Entries shown START

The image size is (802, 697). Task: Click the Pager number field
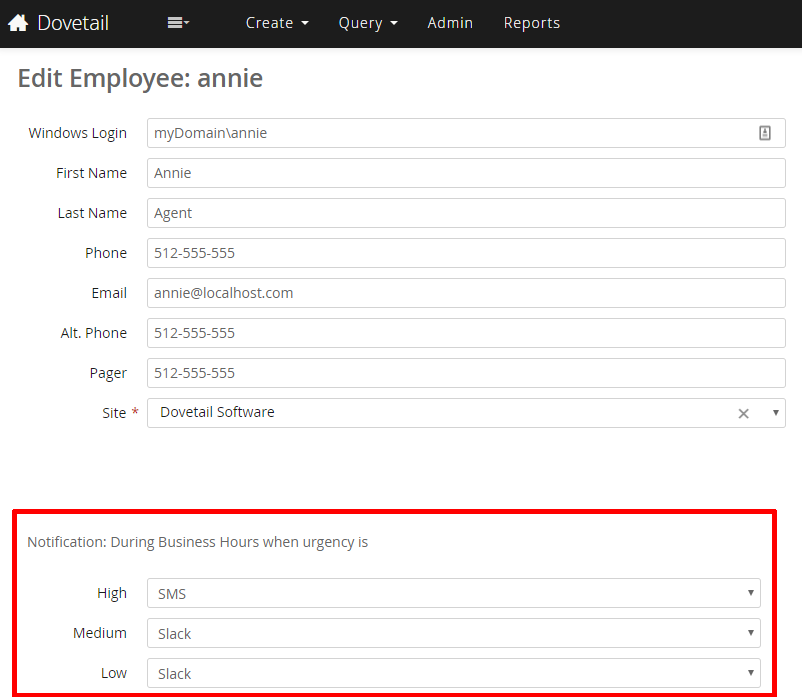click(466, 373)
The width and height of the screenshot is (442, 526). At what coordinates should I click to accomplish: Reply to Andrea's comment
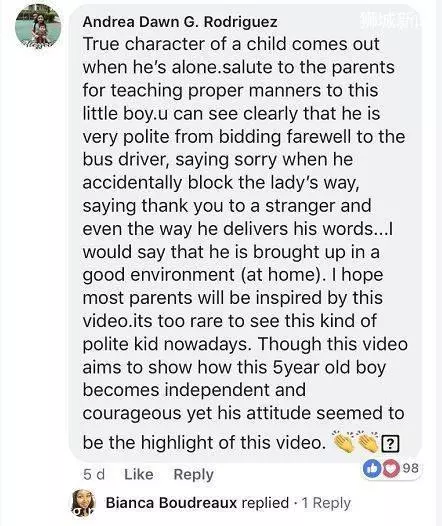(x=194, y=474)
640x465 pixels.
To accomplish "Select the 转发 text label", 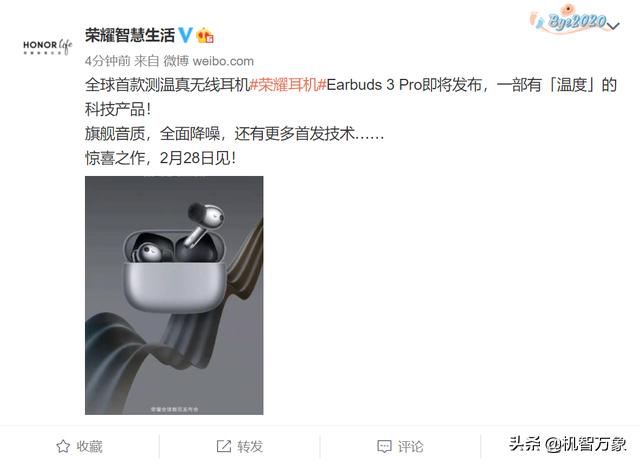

Entries shown END
Entries shown START

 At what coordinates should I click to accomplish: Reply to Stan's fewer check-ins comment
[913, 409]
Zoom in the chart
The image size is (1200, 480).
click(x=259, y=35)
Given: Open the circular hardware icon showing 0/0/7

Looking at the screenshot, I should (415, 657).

Entries shown END
Entries shown START

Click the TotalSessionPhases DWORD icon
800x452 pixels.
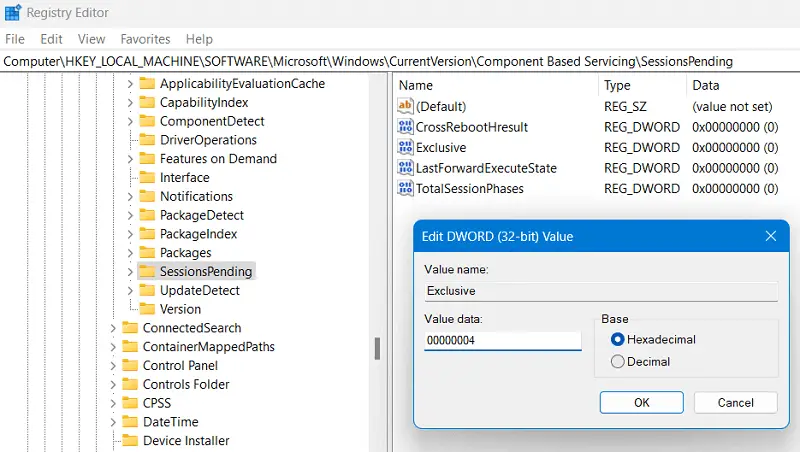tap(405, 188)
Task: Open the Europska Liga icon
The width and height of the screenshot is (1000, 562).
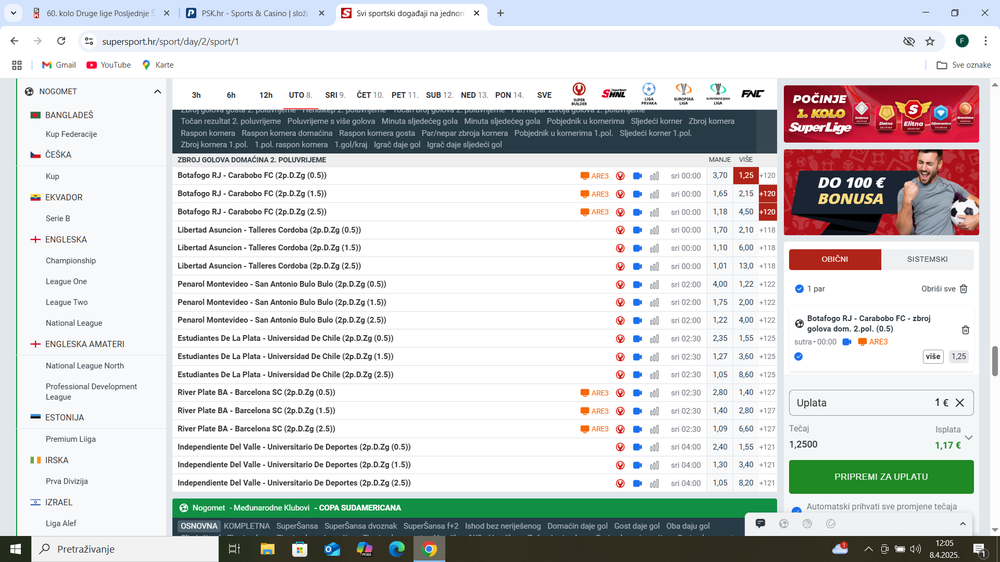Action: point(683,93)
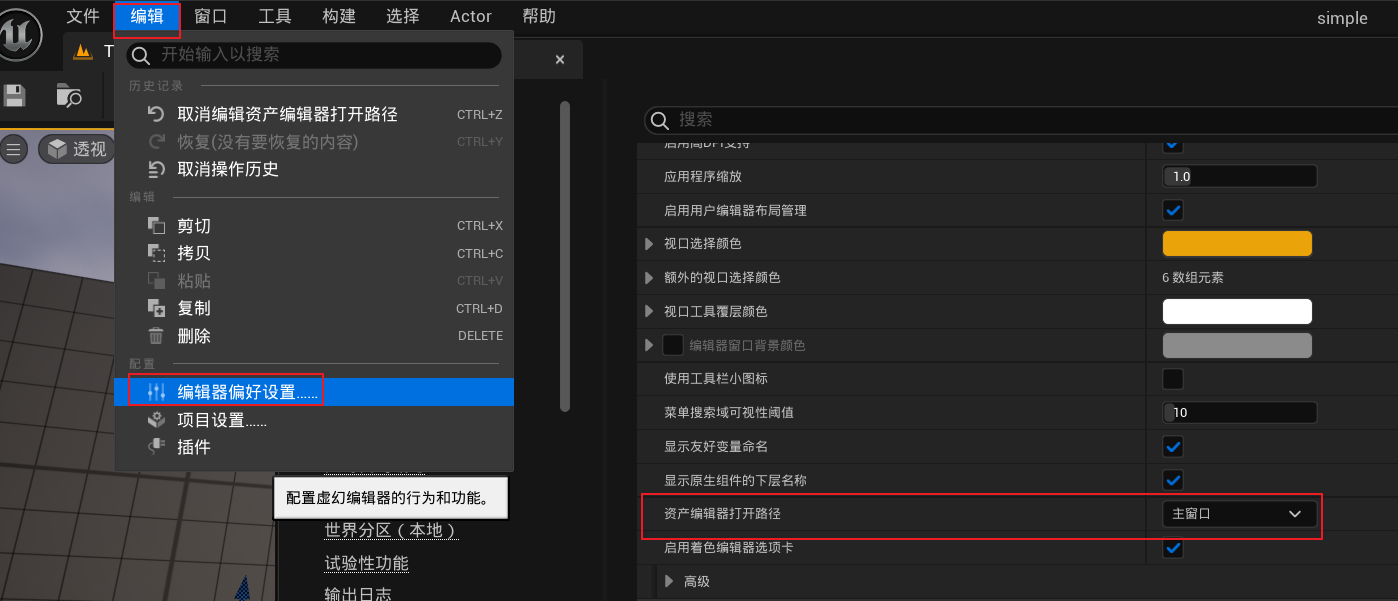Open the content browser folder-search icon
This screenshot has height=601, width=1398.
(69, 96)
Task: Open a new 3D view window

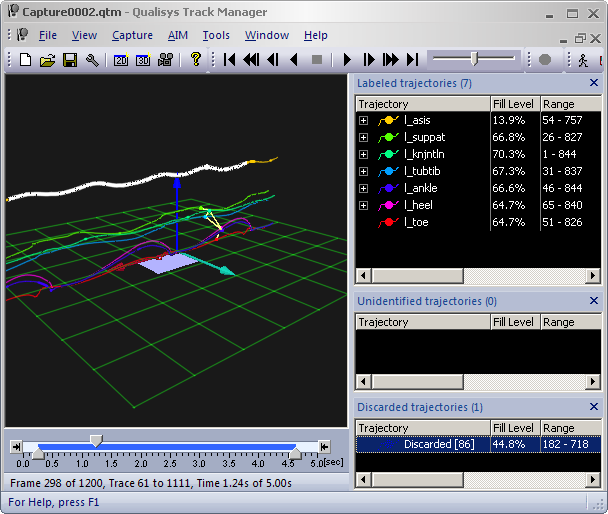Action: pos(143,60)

Entries shown END

* What to work on: Using the data above, transcribe exactly the lines between those containing "The image size is (802, 697)." and "the 转发 text", inclusive, and leave every picture behind.

* Result of the task:
The image size is (802, 697). Task: Click the Pager number field
click(466, 373)
The width and height of the screenshot is (442, 526). At what coordinates should I click to accomplish: Reply to Andrea's comment
(x=194, y=474)
640x465 pixels.
To accomplish "Select the 转发 text label", 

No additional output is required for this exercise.